Delayers say “I don’t have to start that now”, “I will be more prepared to do this later”, “it’s too late to start this today” effectively putting off tasks sometimes indefinitely . They put great emphasis on how they are feeling (tired, busy, uninspired) rather than on getting the task done.
Delayers need to have a plan and support to stick to the plan. They may need help to look at what is being avoided instead of completing the tasks.
Decision Weary Procrastinators
Decision weary procrastinators say “I need someone to help me make a schedule for every part of the day”. They have difficulty making a decision and prefer being passive in favor of someone else making decisions. Decision weary procrastinators especially have trouble when there are time constraints or time frame and engage in a lot of self-deprecation and put themselves down which furthers the procrastination.
The most important thing for a decision weary procrastinator is to actively take a look at what needs to be done and when it needs to be completed.
Arousal Procrastinators say things like “I work best under pressure”. They often report needing the stress of deadlines and time constraints to motivate initiating and completing a task. Arousal procrastinators are very convincing as they rarely do not get the task done. Arousal Procrastinators rely on this and what they often have trouble seeing is how their procrastination impacts others.
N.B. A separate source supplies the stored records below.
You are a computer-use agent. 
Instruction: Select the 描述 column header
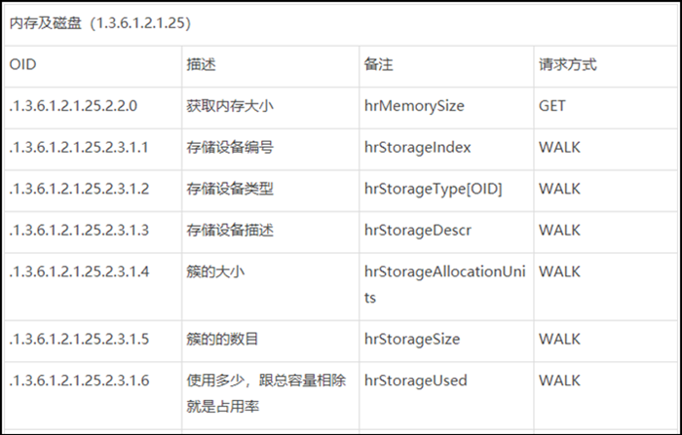click(201, 65)
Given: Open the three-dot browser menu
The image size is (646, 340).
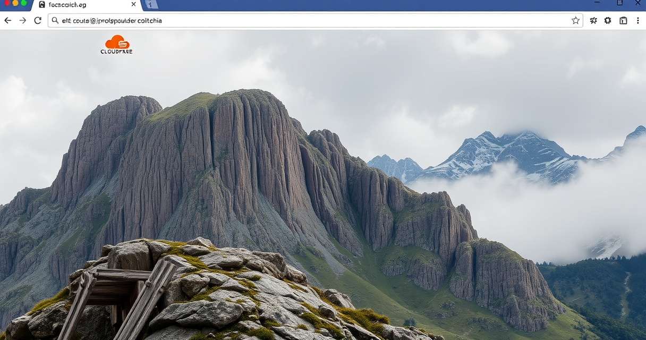Looking at the screenshot, I should point(638,21).
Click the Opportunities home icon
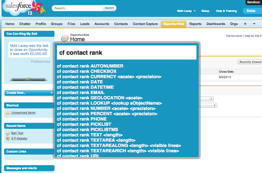 point(65,38)
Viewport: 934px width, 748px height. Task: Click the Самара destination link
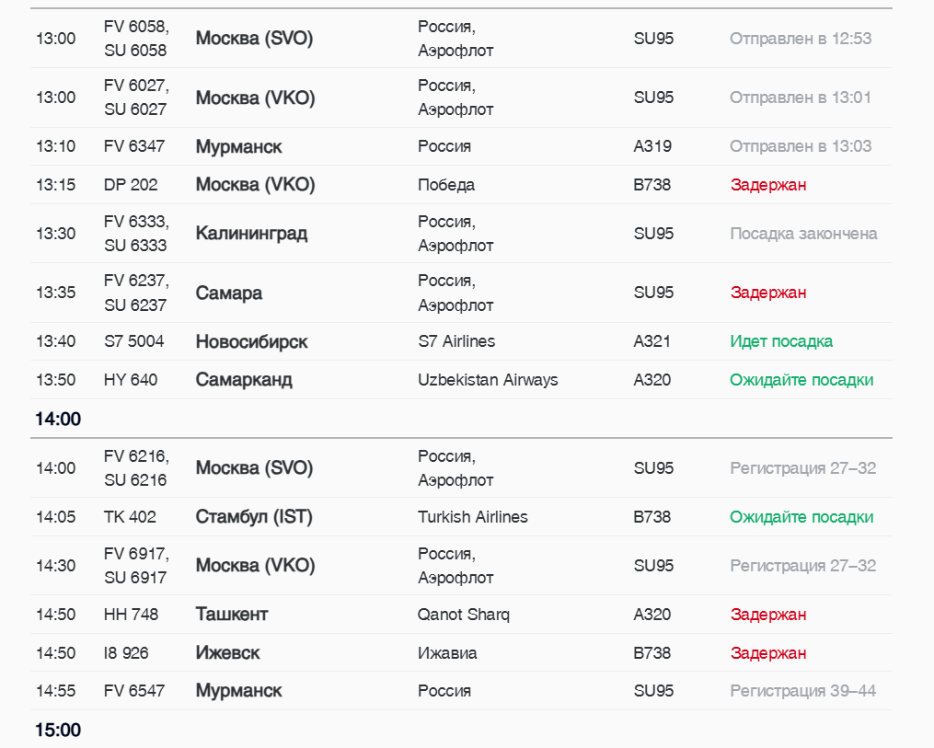click(228, 293)
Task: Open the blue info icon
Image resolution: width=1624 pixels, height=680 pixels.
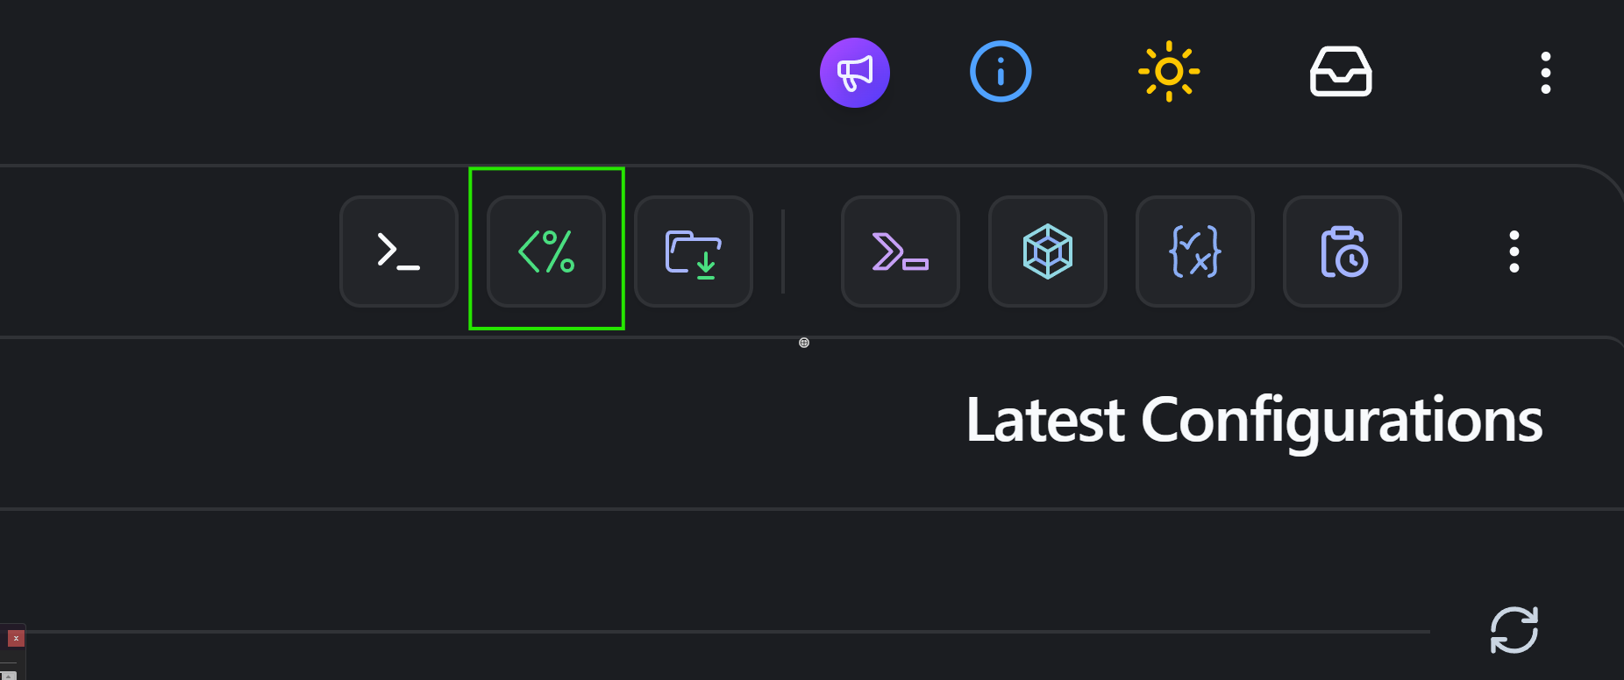Action: (x=1000, y=72)
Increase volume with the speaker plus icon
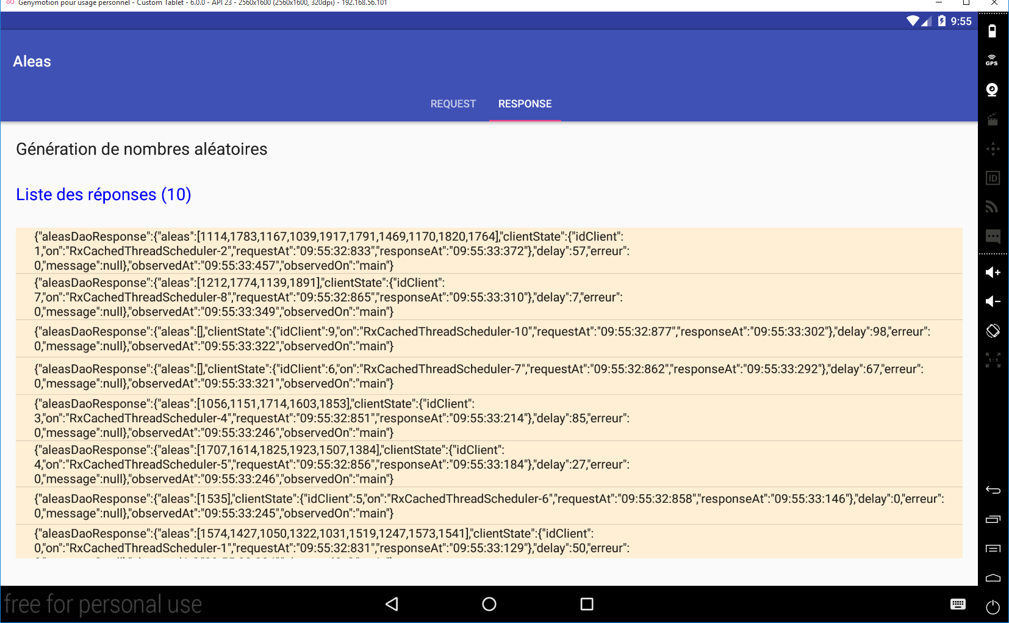The width and height of the screenshot is (1009, 623). pos(993,272)
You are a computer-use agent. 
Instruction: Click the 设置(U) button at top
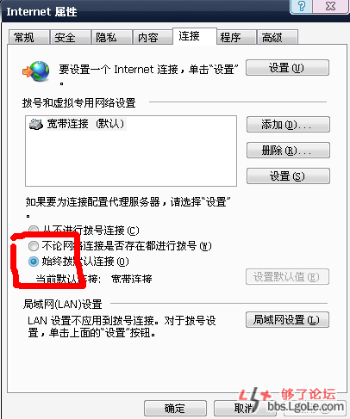coord(287,68)
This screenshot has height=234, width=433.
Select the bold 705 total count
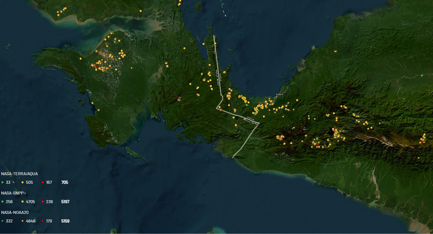pyautogui.click(x=65, y=182)
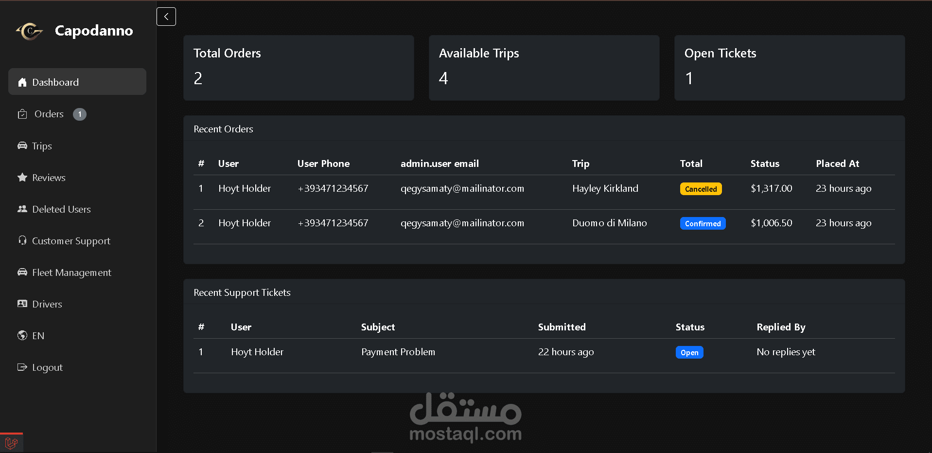This screenshot has height=453, width=932.
Task: Go to Fleet Management menu item
Action: pos(71,272)
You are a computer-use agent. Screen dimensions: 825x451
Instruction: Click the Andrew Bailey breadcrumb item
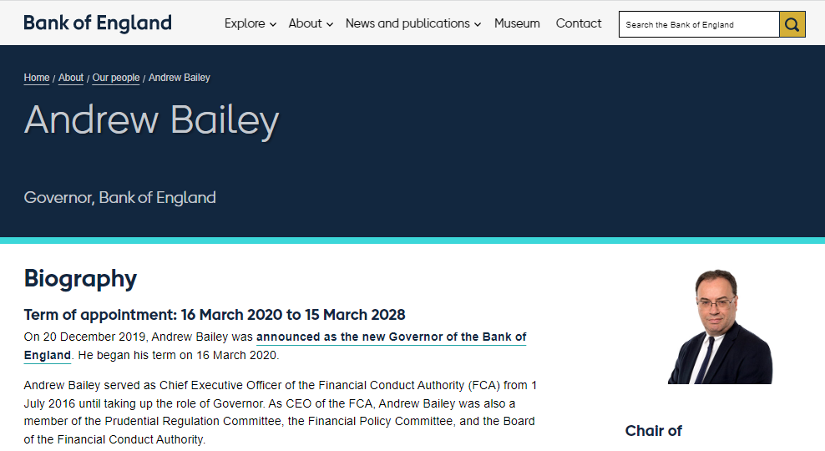pyautogui.click(x=180, y=78)
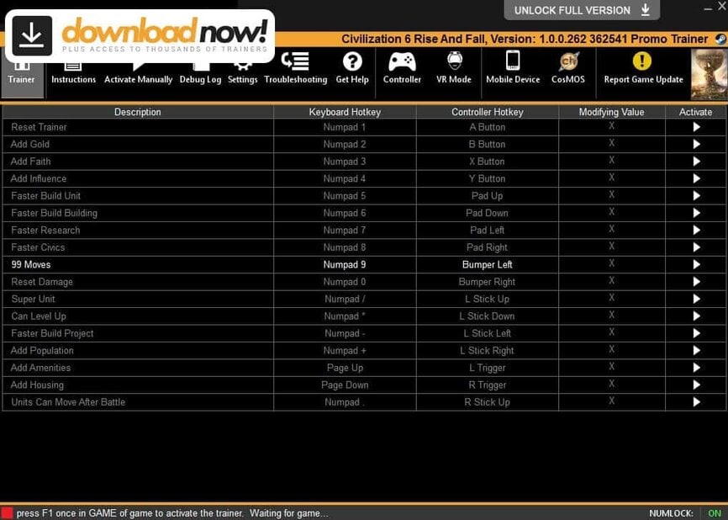Activate the Add Gold cheat arrow
The width and height of the screenshot is (728, 520).
pos(696,144)
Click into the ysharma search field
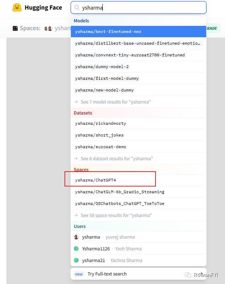Image resolution: width=225 pixels, height=284 pixels. tap(139, 7)
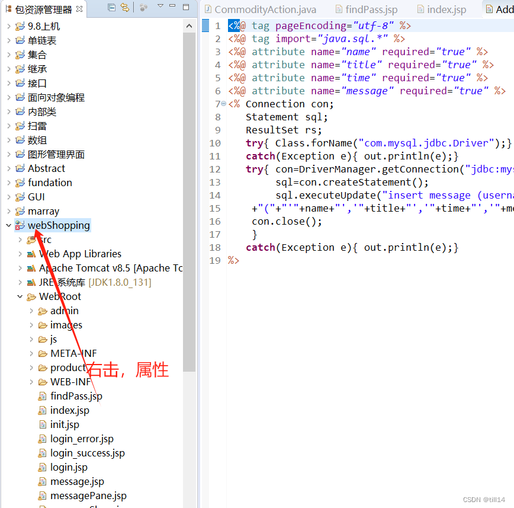
Task: Open the Package Explorer view menu icon
Action: click(160, 6)
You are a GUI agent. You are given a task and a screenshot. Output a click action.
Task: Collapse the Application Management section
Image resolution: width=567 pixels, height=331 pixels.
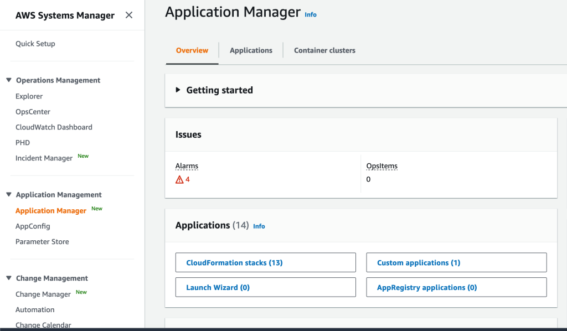point(8,194)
Arousal Procrastinators need to begin tasks when they are given and set aside regular times to work on the task. They need to have other adrenaline-seeking activities to fill the need for the adrenaline rush.
Busy Procrastinators say “I am busy doing other things and I don’t have time now”. They often have many things going on at once and booked-up calendars. Busy procrastinators sometimes have trouble acknowledging procrastination since there can be so many activities or tasks being attended to. Usually, there are tasks, often non-preferred tasks, that are routinely put off, in favor of other tasks.
The most important thing for a Busy Procrastinator to do is to establish a priority system so that non-preferred tasks get addressed and completed.
Strategies for Overcoming Procrastination
Understanding that there are different types of procrastination and acknowledging the existence of procrastination are good first steps. The harder part is taking steps to hold procrastination in check. Overcoming procrastination means making commitments and sticking to them.
Fortunately, there are are strategies that can be helpful:
- Identify what needs to be done and the date that it needs to be done.
- Break down bigger goals into smaller steps and assign deadlines for each step.
- Set time each day to work on a project or step
- Identify and then control procrastination pit stops such as distraction, overscheduling, etc.
- Find an accountability partner. This is someone who you tell your commitment to so that they can check in with you to help keep you on track.